Friday, February 16, 2024

What Types of Argument Convince People to Donate to Charity? Empirical Evidence

Back in 2020, Fiery Cushman and I ran a contest to see if anyone could write a philosophical argument that convinced online research participants to donate a surprise bonus to charity at rates statistically above control. (Chris McVey, Josh May, and I had failed to write any successful arguments in some earlier attempts.) Contributions were not permitted to mention particular real people or events, couldn't be narratives, and couldn't include graphics or vivid descriptions. We wanted to see whether relatively dry philosophical arguments could move people to donate.

We received 90 submissions (mostly from professional philosophers, psychologists, and behavioral economists, but also from other Splintered Mind readers), and we selected 20 that we thought represented a diversity of the most promising arguments. The contest winner was an argument written by Matthew Lindauer and Peter Singer, highlighting that a donation of $25 can save a child in a developing country from going blind due to trachoma, then asking the reader to reflect on how much they would be willing to donate to save their own child from going blind. (Full text here.)

Kirstan Brodie, Jason Nemirow, Fiery, and I decided to follow up by testing all 90 submitted arguments to see what features were present in the most effective arguments. We coded the arguments according to whether, for example, they mentioned children, or appealed to religion, or mentioned the reader's assumed own economic good fortune, etc. -- twenty different features in all. We recruited approximately 9000 participants. Each participant had a 10% chance of winning a surprise bonus of $10. They could either keep the whole $10 or donate some portion of it to one of six effective charities. Participants decided whether to donate, and how much, before knowing if they were among the 10% receiving the $10.

Now, unfortunately, proper statistical analysis is complicated. Because we were working with whatever came in, we couldn't balance argument features, most arguments had multiple coded features, and the coded features tended to correlate between submissions. I'll share a proper analysis of the results later. Today I'll share a simpler analysis. This simple analysis looks at the coded features one by one, comparing the average donation among the set of arguments with the feature to average donation among the set of arguments without the feature.

There is something to be said, I think, for simple analysis even when they aren't perfect: They tend to be easier to understand and to have fewer "researcher degrees of freedom" (and thus less opportunity for p-hacking). Ideally, simple and sophisticated statistical analyses go hand-in-hand, telling a unified story.

So, what argument features appear to be relatively more versus less effective in motivating charitable giving?

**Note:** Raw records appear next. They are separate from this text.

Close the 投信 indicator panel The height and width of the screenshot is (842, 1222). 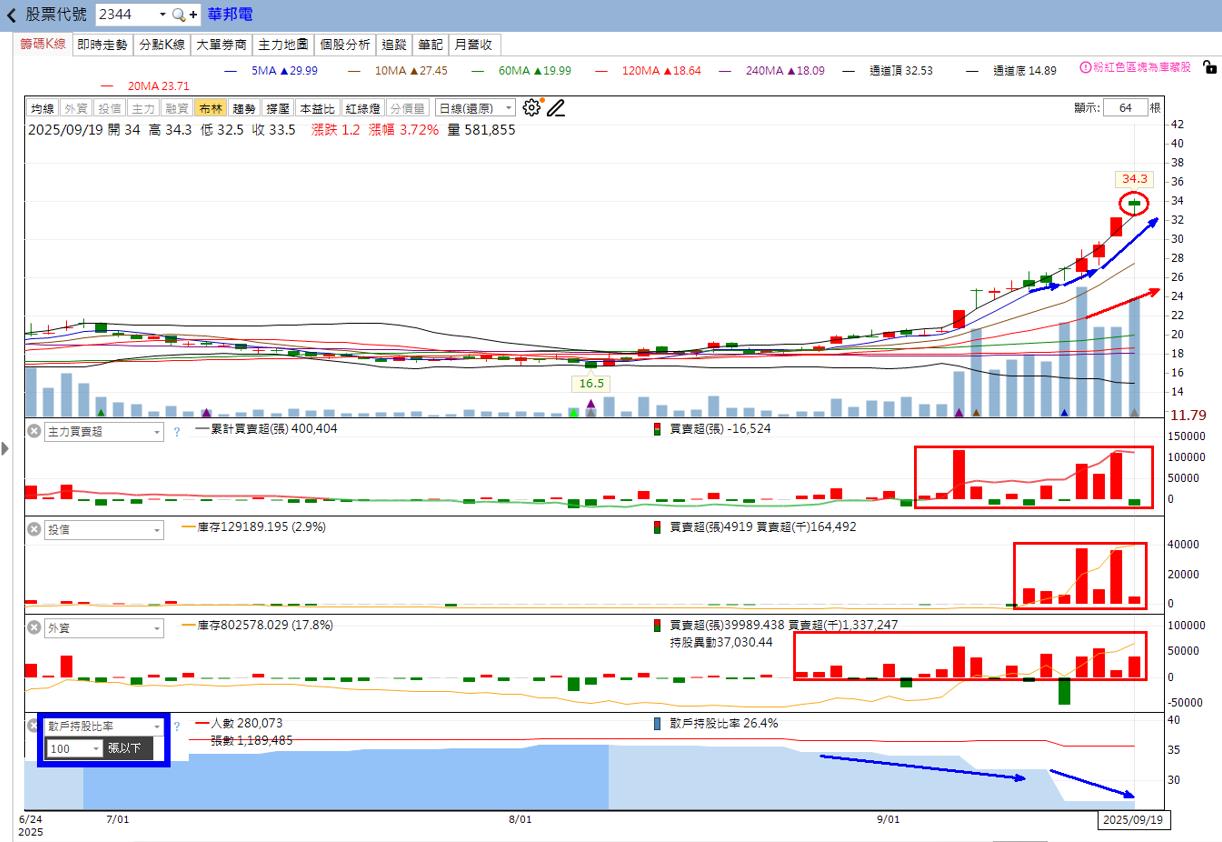(x=33, y=530)
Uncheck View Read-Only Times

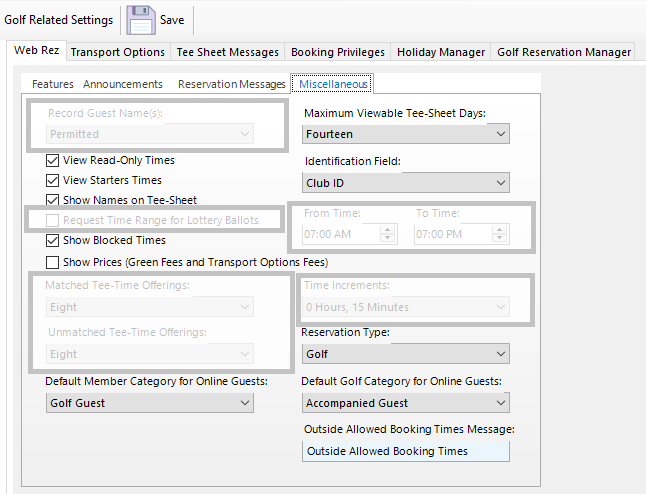(x=52, y=160)
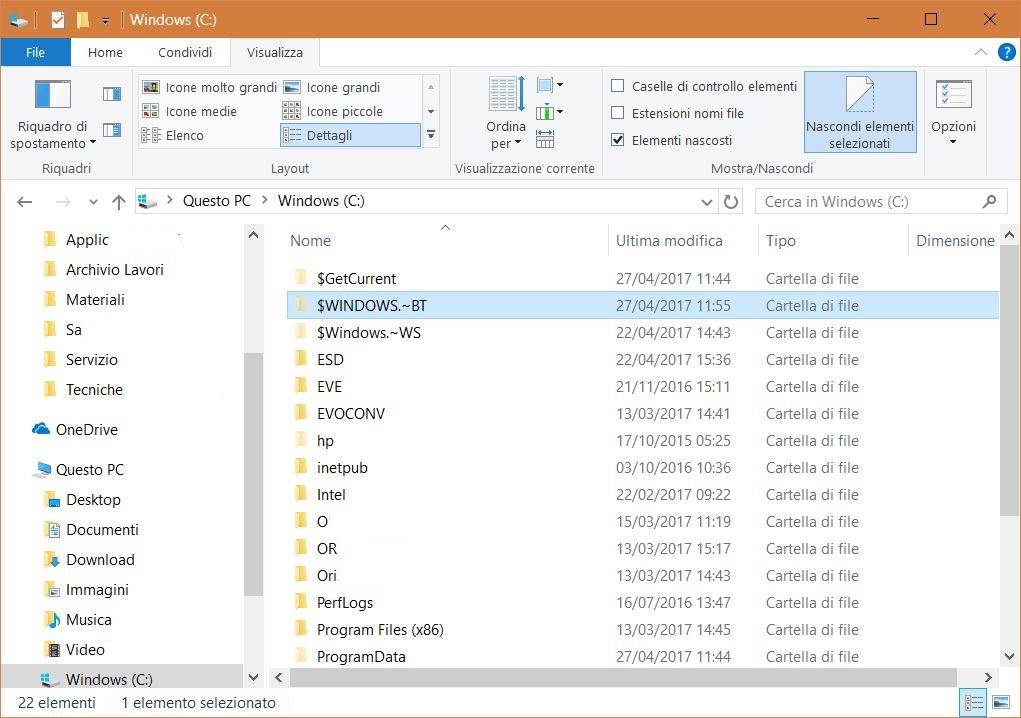
Task: Expand the layout gallery more arrow
Action: click(431, 135)
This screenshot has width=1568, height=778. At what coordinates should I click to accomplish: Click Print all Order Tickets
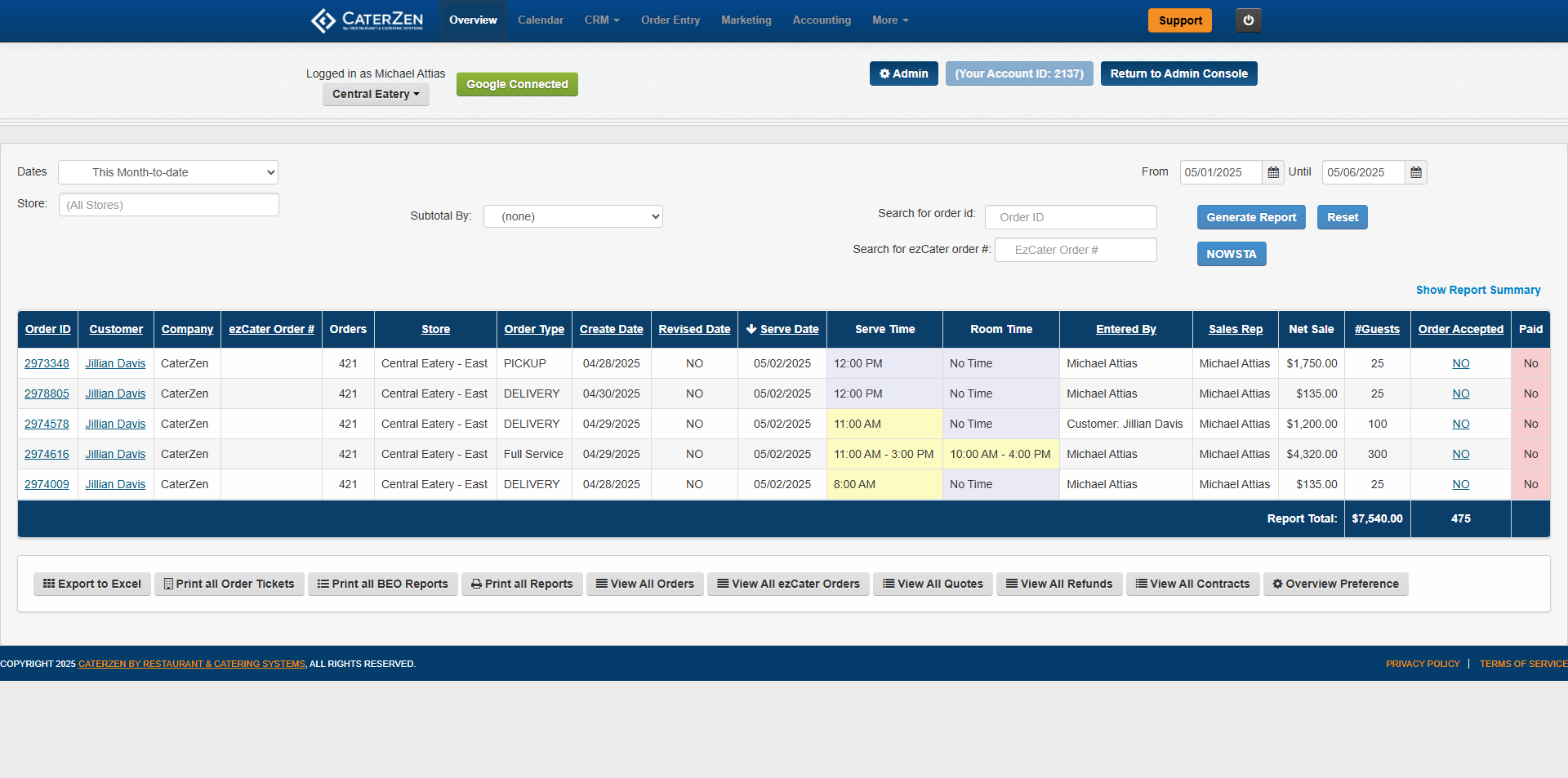click(229, 584)
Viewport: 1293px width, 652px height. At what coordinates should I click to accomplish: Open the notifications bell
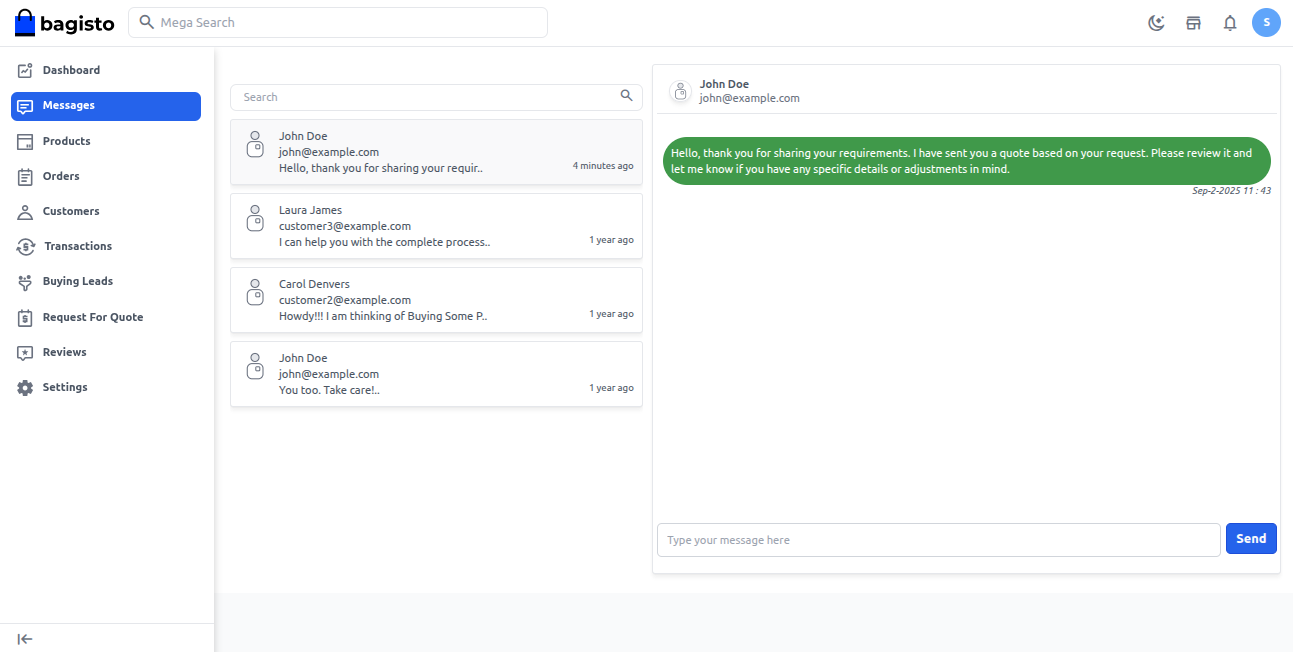click(x=1230, y=23)
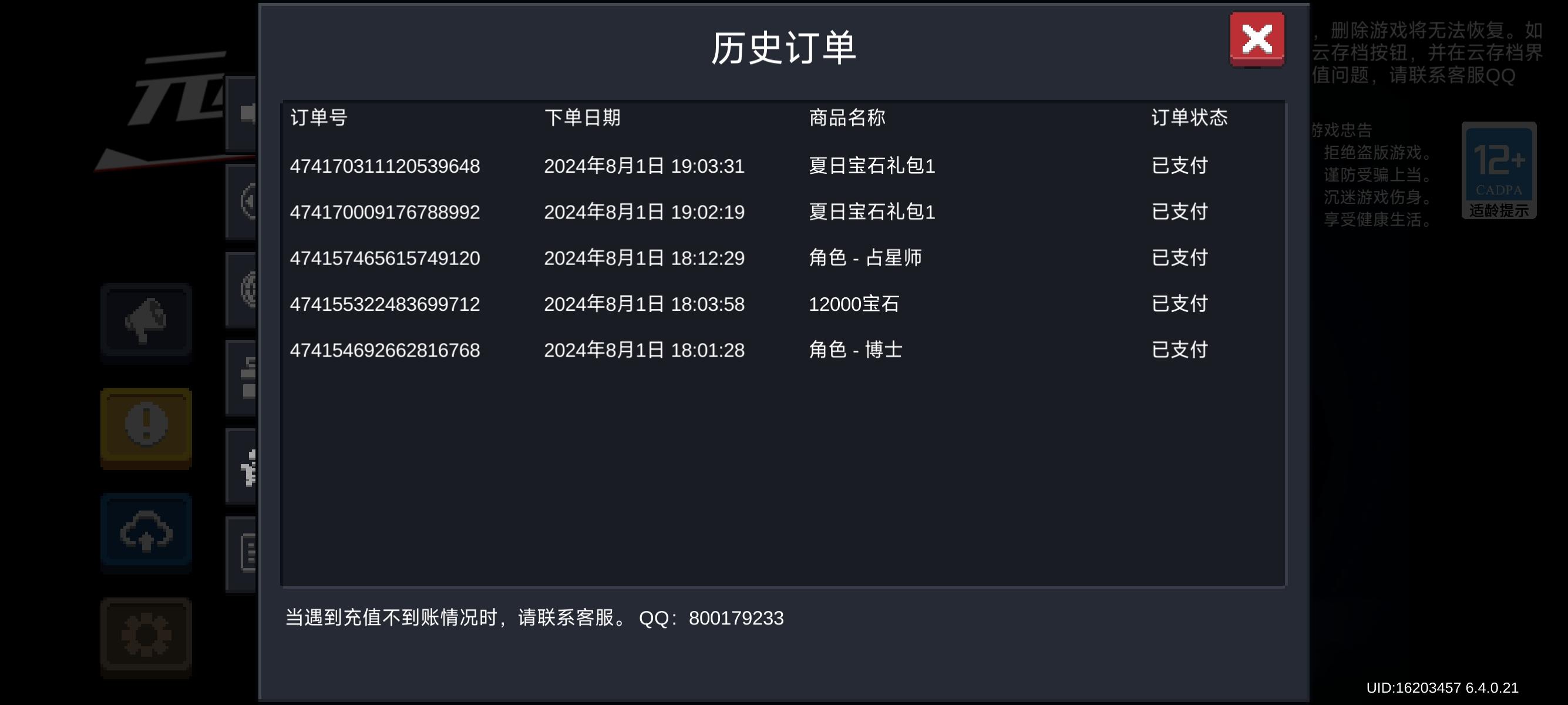Click the 商品名称 column header

pyautogui.click(x=847, y=118)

Here are our results, from highest to lowest difference in mean donation. "diff" is the dollar difference in mean donation, N is the number of participants who saw an argument with that feature, n is the number of arguments containing that feature, and p is the statistical p-value in a two-sample t test (without correction for multiple comparisons). All analyses are tentative, pending double-checking, skeptical examination, and possibly some remaining data clean-up.

Predictive Argument Features, Highest to Lowest

Does the argument appeal to the notion of equality?
$3.99 vs $3.39 (diff = $.60, N = 395, n = 4, p < .001)

... mention human evolutionary history?
$3.93 vs $3.39 (diff = $.55, N = 4940, n = 5, p < .001)

... specifically mention children?
$3.76 vs $3.26 (diff = $.49, N = 4940, n = 27, p < .001)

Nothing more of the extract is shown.